**SUMBER**
________________________________________

Tokyo (ANTARA) - Yuichi Tomita, seorang sopir truk, sudah menjalankan tugasnya selama puluhan tahun mengantarkan barang ke seluruh Jepang, dan tidak jarang sampai 40 jam tanpa jeda berada di jalanan.

Meski pekerjaan tersebut berat, Tomita mengaku bangga dan sampai saat ini, tidak pernah terpikir untuk berhenti menggeluti profesi tersebut.

Sementara itu mulai 1 April 2024, pemerintah Jepang akan membatasi jam lembur sopir truk menjadi 960 jam setahun, salah satu kebijakan yang menurut pejabat dimaksudkan untuk memperbaiki kondisi kerja yang dikenal melelahkan. 

Pembatasan juga disebutkan agar profesi tersebut menjadi lebih menarik.

Namun, sopir-sopir truk seperti Tomita berpendapat bahwa kebijakan pemerintah tersebut justru menyebabkan profesi itu ditinggalkan orang-orang --yang kebanyakan memerlukan jam kerja lebih panjang agar bisa membiayai berbagai kebutuhan hidup.

Kebijakan tersebut menimbulkan kekhawatiran kalangan yang bergerak di bidang eceran dan logistik, yang mereka sebut dengan istilah "krisis 2024": yaitu kekurangan jumlah sopir truk. 

Jika tidak segera diatasi, krisis tersebut menurut perkiraan pemerintah bisa menyebabkan sepertiga dari total kargo tidak akan terangkut dan berpotensi menimbulkan kerugian 76 miliar dolar AS (sekitar Rp1.146 triliun) pada 2030.

"Saya sudah menekuni pekerjaan ini selama 20 tahun dan bahkan belum mampu untuk memenuhi kebutuhan dasar sekalipun," keluh Tomita, sopir truk generasi kedua dalam keluarganya serta ayah seorang anak berusia tiga tahun.

"Saya kira krisis sopir truk ini akan mengancam ekonomi Jepang dan juga keluarga seperti kami," katanya.

Sopir truk di Jepang rata-rata memperoleh gaji sebesar 34.000 dolar AS setahun (setara Rp507.349.700) atau Rp42 juta per bulan.

Namun, jumlah tersebut masih 10 persen masih lebih rendah dibandingkan dengan rata-rata mereka yang bekerja di sektor industri meski jam kerja 20 persen lebih lama.

________________________________________

**CUPLIKAN DATA**

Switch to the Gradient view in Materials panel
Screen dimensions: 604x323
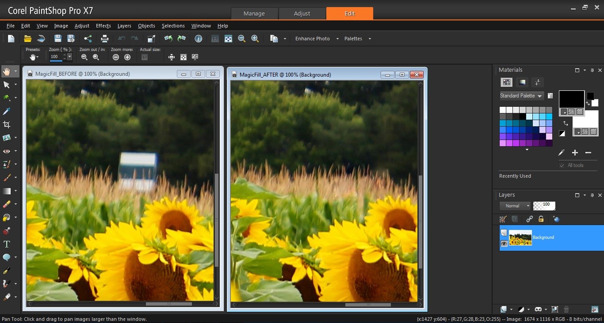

________________________________________

**TUGAS YANG DIKERJAKAN**
[1] Sebutkan semua nilai uang, dalam dolar AS maupun rupiah, yang tercantum dalam artikel tentang sopir truk Jepang.
[2] Teruskan artikel tentang sopir truk Jepang mulai setelah kalimat terakhirnya.
Data ini diambil dari sumber yang berbeda.

**HASIL**
[1]
- 76 miliar dolar AS
- Rp1.146 triliun
- 34.000 dolar AS
- Rp507.349.700
- Rp42 juta per bulan

[2]
Penurunan jumlah sopir truk diperkirakan akan menimbulkan efek domino terhadap petani, pedagang, dan pelanggan restoran yang memerlukan pengantaran ikan segar dan produk kering.

Jasa konsultasi global Roland Berger memperkirakan bahwa kebijakan pemerintah Jepang tersebut akan mengurangi jumlah sopir truk sebanyak 20 persen pada 2030 mendatang.

"Masyarakat di Tokyo tidak bisa lagi mendapatkan sayur atau ikan segar dari Kyushu (selatan Jepang) dan wilayah yang jauh lainnya," kata Masashi Onozuka, mitra dari Roland Berger yang melakukan penelitian terhadap sistem logistik pemerintah.

Tenaga diperas

Sekitar 98 persen dari total 62.000 perusahaan truk yang bertanggung jawab terhadap pengiriman kargo ke seluruh negeri adalah perusahaan kecil.

Persaingan yang ketat di antara mereka, serta harga bahan bakar yang tinggi, membuat tenaga sopir truk seperti diperas.

Berdasarkan penelitian yang dilakukan lembaga pemerintah, perusahaan truk hanya mampu menanggung 19 persen kenaikan biaya, jauh lebih rendah dibandingkan dengan 47 persen pada perusahaan skala kecil dan menengah.

Sebagai akibat dari kesulitan yang dihadapi perusahaan truk kecil, Komisi Perdagangan pada Desember lalu mengumumkan 13 perusahaan yang menyalahkan gunakan posisi tawar yang lebih kuat untuk menolak kenaikan tarif yang diminta pemasok dan kontraktor kecil.

Dari nama-nama yang diumumkan tersebut, enam di antaranya merupakan perusahaan logistik dan jasa pengiriman besar, termasuk Trancom dan Sagawa Express. Kedua perusahaan tersebut berjanji untuk melakukan perbaikan..

Perdana Menteri Fumio Kishida pada Maret menginstruksikan jajarannya untuk mengatasi masalah tersebut "secara drastis" mulai Juni tahun ini untuk mengatasi krisis.

Salah satunya adalah menyiapkan jalur khusus bagi truk di jalan raya sepanjang 100 km yang menghubungkan Tokyo dengan Nagoya serta rute penerbangan untuk wahana tanpa awak (drone).

Sebagian kalangan pedagang eceran juga sudah menyiapkan rencana untuk mengatasi masalah tersebut.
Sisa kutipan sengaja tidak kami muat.